GeoLinks agrees with numerous commenters that the FCC cannot rely on the secondary marketplace alone if PALs are granted for larger geographic areas.[21]  However, GeoLinks believes that the secondary marketplace is a viable solution IF PALs are subject to strict build out and reporting requirements and the threat of forced relinquishment, partition and/ or disaggregation for failure to meet those requirements.

In developing policies surrounding allocation of PAL licenses in the 3.5 GHz band, GeoLinks urges the Commission to develop strict buildout and reporting requirements for PAL licensees.  As stated in its opening comments, the Company suggests that the Commission require license holders to provide status updates regarding their deployment/ network improvements within the 3.5 GHz Band by census block and reporting on a quarterly basis for the first year of the initial license period or renewal and annually thereafter.[22]

With respect to buildout metrics, GeoLinks strongly opposes T-Mobile’s proposal that the Commission adopt a performance requirement of coverage to only 40% of the population for licenses in the 3.5 GHz band.[23]   As OTI & PK notes, if build-out requirements are based on population, mobile carriers would satisfy them simply by building out almost solely in the high-density and/ or high-ARPU areas where the economic returns justify putting spectrum to work.[24]   GeoLinks asserts that the Commission must create buildout requirements that ensure the 3.5 GHz band is utilized in all areas of the PAL license areas, regardless of population density.  Failure to implement such requirements will only serve to ensure that large swaths of spectrum go unused; a concept that runs contrary to the Commission’s efforts to close the digital divide.

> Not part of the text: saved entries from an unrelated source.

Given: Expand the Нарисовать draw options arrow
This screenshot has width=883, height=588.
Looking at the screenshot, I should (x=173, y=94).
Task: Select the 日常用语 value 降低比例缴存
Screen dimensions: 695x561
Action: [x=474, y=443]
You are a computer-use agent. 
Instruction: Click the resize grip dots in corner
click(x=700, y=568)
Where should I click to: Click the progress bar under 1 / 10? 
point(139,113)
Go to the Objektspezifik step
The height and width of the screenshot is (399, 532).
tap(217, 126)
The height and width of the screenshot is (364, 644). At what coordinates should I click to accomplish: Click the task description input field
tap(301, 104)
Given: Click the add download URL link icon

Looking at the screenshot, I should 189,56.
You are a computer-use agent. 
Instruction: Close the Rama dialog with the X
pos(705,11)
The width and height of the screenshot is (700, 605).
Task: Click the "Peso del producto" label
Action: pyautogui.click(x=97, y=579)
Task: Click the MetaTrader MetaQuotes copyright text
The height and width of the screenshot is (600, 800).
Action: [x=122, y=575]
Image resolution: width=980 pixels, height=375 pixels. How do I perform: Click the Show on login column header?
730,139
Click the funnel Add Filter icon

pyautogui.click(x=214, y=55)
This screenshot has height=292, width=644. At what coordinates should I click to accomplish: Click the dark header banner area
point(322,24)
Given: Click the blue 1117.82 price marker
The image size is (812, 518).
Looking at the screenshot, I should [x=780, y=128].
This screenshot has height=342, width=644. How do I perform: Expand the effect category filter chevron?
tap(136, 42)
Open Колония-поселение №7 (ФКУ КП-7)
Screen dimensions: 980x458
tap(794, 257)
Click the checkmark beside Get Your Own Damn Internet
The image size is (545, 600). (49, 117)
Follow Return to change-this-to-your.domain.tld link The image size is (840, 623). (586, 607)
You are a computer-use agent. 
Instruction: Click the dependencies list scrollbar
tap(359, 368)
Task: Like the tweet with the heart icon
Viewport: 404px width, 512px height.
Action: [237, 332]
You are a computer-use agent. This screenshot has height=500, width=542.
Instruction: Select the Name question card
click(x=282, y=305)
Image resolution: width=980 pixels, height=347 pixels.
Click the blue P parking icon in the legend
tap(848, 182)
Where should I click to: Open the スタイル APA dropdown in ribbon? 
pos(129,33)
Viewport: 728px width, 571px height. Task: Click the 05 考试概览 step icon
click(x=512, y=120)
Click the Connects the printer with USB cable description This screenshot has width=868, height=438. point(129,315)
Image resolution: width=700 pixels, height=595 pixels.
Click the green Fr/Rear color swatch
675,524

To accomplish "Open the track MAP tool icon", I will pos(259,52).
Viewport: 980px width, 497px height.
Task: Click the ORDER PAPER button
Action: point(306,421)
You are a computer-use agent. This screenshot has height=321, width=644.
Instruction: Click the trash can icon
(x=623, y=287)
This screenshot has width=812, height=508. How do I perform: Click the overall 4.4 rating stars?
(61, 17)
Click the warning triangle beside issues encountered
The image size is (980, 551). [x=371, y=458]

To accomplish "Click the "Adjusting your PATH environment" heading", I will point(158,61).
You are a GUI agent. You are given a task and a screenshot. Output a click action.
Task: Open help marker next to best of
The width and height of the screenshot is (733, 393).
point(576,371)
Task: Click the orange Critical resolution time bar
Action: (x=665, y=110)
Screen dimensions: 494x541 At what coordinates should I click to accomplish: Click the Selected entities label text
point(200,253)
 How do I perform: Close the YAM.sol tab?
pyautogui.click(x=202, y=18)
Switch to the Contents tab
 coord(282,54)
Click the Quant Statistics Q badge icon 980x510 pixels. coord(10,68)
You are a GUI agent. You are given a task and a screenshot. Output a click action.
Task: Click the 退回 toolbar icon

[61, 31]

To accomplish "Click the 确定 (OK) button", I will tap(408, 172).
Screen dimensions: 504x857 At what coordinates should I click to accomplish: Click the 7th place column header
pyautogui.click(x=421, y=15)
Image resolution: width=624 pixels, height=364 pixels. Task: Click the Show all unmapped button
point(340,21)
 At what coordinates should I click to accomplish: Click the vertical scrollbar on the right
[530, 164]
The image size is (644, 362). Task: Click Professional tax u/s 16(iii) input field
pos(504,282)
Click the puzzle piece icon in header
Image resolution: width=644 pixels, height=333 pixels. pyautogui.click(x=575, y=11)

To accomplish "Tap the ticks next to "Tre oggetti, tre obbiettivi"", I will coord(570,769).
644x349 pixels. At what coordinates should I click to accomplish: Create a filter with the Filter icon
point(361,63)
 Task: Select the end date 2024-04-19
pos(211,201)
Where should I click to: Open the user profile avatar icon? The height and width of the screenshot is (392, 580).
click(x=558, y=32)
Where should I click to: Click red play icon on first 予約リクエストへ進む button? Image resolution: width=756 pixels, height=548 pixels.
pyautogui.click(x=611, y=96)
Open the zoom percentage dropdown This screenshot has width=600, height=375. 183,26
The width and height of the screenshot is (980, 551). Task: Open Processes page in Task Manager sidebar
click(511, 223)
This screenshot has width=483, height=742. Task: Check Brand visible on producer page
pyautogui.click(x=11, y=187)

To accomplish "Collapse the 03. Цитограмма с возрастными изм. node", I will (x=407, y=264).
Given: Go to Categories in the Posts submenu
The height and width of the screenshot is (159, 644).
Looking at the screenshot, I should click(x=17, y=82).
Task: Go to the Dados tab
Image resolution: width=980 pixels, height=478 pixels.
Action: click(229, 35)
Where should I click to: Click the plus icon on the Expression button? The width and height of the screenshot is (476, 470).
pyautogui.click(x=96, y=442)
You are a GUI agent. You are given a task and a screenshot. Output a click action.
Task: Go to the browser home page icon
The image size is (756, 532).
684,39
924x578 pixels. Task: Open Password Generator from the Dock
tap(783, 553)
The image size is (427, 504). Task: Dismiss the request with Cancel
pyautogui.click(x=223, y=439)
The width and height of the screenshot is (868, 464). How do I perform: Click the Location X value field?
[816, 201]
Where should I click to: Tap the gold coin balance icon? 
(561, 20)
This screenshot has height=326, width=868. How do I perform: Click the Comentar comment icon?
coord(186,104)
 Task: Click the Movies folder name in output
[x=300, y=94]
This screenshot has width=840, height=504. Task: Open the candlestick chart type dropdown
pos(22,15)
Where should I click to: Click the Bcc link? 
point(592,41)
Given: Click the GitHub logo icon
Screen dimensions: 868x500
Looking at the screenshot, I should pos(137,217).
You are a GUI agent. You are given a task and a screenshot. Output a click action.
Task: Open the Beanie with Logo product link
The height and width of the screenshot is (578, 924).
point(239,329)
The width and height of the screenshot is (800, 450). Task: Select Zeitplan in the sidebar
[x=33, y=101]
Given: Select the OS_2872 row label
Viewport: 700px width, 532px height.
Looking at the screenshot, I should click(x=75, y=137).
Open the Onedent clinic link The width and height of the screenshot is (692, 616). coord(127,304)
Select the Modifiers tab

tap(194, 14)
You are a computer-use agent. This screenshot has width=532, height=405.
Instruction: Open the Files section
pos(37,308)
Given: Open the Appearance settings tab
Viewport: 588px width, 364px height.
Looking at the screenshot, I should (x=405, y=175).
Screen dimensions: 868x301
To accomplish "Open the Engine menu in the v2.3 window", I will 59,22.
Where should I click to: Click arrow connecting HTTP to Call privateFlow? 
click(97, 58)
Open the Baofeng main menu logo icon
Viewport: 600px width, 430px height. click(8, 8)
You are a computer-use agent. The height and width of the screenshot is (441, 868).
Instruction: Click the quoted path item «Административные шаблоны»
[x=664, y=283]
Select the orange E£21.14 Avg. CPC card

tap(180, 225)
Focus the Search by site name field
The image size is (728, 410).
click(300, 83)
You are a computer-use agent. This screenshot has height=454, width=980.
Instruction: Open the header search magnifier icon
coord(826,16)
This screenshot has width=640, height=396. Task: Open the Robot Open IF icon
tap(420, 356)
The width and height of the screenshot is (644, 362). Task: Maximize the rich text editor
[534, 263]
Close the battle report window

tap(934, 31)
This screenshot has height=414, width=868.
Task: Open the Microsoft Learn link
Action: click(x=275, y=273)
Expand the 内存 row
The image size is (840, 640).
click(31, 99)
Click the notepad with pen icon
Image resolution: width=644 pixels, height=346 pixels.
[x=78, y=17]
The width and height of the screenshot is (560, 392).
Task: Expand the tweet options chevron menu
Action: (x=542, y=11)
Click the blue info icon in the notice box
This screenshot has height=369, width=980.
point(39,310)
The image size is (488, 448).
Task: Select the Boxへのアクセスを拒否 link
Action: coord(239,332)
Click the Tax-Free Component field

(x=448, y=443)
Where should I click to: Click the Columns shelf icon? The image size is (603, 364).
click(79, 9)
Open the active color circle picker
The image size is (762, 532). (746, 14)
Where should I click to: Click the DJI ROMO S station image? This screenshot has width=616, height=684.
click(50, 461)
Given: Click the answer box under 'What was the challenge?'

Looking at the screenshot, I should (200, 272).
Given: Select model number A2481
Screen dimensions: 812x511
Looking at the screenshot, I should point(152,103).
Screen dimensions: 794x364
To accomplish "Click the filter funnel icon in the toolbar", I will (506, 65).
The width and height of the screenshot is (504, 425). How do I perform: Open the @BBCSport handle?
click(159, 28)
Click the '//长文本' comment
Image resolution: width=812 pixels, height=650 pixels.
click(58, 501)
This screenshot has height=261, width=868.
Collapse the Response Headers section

As stated in GeoLinks’ opening comments, minimum buildout requirements should be set high enough to ensure that unserved areas (if applicable) within the license area are not left behind.[25]  As such, GeoLinks suggests that the Commission implement buildout requirements based on locations within the PAL license area.

Moreover, the Commission should establish robust relinquishment, partition, and disaggregation processes for situations where buildout requirements are not met.  Similar to the RWA’s suggestion that unused PAL areas should be subject to a “keep-what-you-serve” standard at the time of renewal, GeoLinks suggests that this be taken a step further to ensure anything unserved within a reasonable time (i.e. one year from PAL assignment) can become available for reassignment by the Commission.[26]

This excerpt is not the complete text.